Simplify a radical and integer sums

Question

I have recently encountered the problem of finding $\sqrt {3 + 2\sqrt 2}$. I have tried many things, such as squaring $3 + 2\sqrt 2$, which leads to $17 + 12\sqrt 2$, and multiplying it $\sqrt {3 - 2\sqrt 2}$, but none of these seem to get me close to the answer. How would one approach this type of question? I would not only like the solution for this problem, but for all problems similar to this.

Answer 1

The crux with these kinds of problems is to assume that a simplification is possible and that it takes the form of$$\sqrt{X\pm Y}=\sqrt{A}\pm\sqrt{B}$$ where $X,Y\in\mathbb{R}$. Square both sides to get$$X\pm Y=A+B\pm 2\sqrt{AB}$$

Now it's all a matter of solving the resulting quadratic, which arises when you compare the two parts separately. Doing all the work, which I leave up to you to figure out, we get that$$A=\frac {X+\sqrt{X^2-Y^2}}{2}$$$$B=\frac {X-\sqrt{X^2-Y^2}}2$$

Note that a denesting occurs when $X^2-Y^2$ is a perfect square.

Answer 2

We know that $$a^2+b^2+2.a.b=(a+b)^2.$$

$$3+2\sqrt {2}=1^2+(\sqrt {2})^2+2.1.\sqrt {2} $$ $$=(1+\sqrt {2})^2$$

thus

$$\sqrt {3+2\sqrt {2}}=\sqrt {(1+\sqrt {2})^2}=1+\sqrt {2} $$

Answer 3

$$\sqrt{3+2\sqrt{2}}$$

Note that we can write $\sqrt{3+2\sqrt{2}}$ as$$3+2\sqrt{2}+(\sqrt{2})^2-2$$ $$=(\sqrt{2})^2+2\sqrt{2}+1$$ $$=((\sqrt{2})^2+\sqrt{2})+(\sqrt{2}+1)$$ $$=\sqrt{2}(\sqrt{2}+1)+(\sqrt{2}+1)$$ $$=(\sqrt{2}+1)^2$$ $$\sqrt{3+2\sqrt{2}}=\sqrt{(\sqrt{2}+1)^2}=\sqrt{2}+1$$

Answer 4

If $3+2\sqrt{2}$ were a square of another number of the form $a+b\sqrt{2}$, then we would get the following: \begin{align*} 3+2\sqrt{2}&=(a+b\sqrt{2})^2 \\ 3 + 2\sqrt{2} &= a^2+2b^2 + 2ab\sqrt{2} \end{align*} So we need to solve the equations \begin{align*} a^2 + 2b^2 &= 3 \\ 2ab & =2 \end{align*} We get the obvious solutions $a=1, b=1$ and $a=-1, b=-1$ which tells us that \begin{align*} (1+\sqrt{2})^2 &= 3+2\sqrt{2} \\ (-1-\sqrt{2})^2 &= \left(-(1+\sqrt{2}) \right)^2 = 3+2\sqrt{2} \\ \end{align*}

Answer 5

Taking a lead from the title of the question, I want to focus here on numbers which may be formed from integers and quadratic radicals, specifically, of the form $a + b \sqrt n$, where $a, b \in \Bbb Z$ and $0 < n \in \Bbb Z$ is square-free, that is, $n$ may not be written in the form $n = m^2 k$, with $m \ne 1$. Furthermore, at the behest of our OP Zani Xu, as expressed in the comments to the answers given by Key Flex and Salahamam_Fatima, I would like to address, to at least some degree, the general techniques by which such problems may be approached, to cut down on the guesswork as much as possible.
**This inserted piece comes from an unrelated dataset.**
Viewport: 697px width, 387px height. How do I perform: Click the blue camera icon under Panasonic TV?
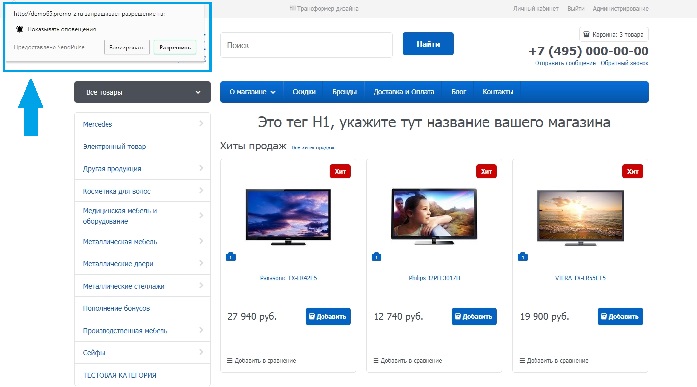coord(231,256)
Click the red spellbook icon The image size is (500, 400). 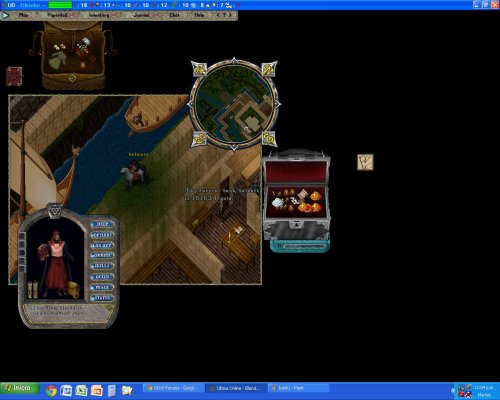coord(14,76)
In light of the above remarks, let us consider the following formulation of our problem: find the perfect squares in the ring

$\Bbb Z[\sqrt n] = \{ a + b\sqrt n \mid a, b \in \Bbb Z, 0 < n \in \Bbb Z, \; n \; \text{square-free} \}; \tag 1$

that is, for which $a + b\sqrt n \in \Bbb Z[\sqrt n]$ does there exist $c + d\sqrt n \in \Bbb Z[\sqrt n]$ with

$a + b\sqrt n = (c + d \sqrt n)^2. \tag 2$

It is clear that (2) entails

$a + b\sqrt n = c^2 + 2cd \sqrt n + nd^2 = (c^2 + nd^2) + 2cd \sqrt n, \tag 3$

whence

$a - (c^2 + nd^2) = (2cd - b)\sqrt n; \tag 4$

the left-hand side of for is an integer, but the right is irrational (since $n$ is square-free) unless they are both zero, so we have

$c^2 + nd^2 = a, \tag 5$

$2cd = b. \tag 6$

It is clear that (5), (6) strictly limit the set of pairs $(c, d) \in \Bbb Z \times \Bbb Z$ which may satisfy (2); first of all, (5) forces $a > 0$, so if perchance $a < 0$, we are done. We may also infer from (6) that $b$ must be even if a solution is to exist, and that furthermore,

$c, d \mid \dfrac{b}{2}. \tag 7$

We may utilize the above results to both eliminate manifestly impossible cases of $a + b\sqrt n$, since we must have $a > 0$, $b$ even if a solution is to exist, but also to strongly limit the region of $\Bbb Z \times \Bbb Z$ which must be searched if we are to try and find a solution via checking pairs $(c, d)$ manually, that is, by simply inserting $c$ and $d$ into (5) and (6) to see if a suitable pair $(c, d)$ exists.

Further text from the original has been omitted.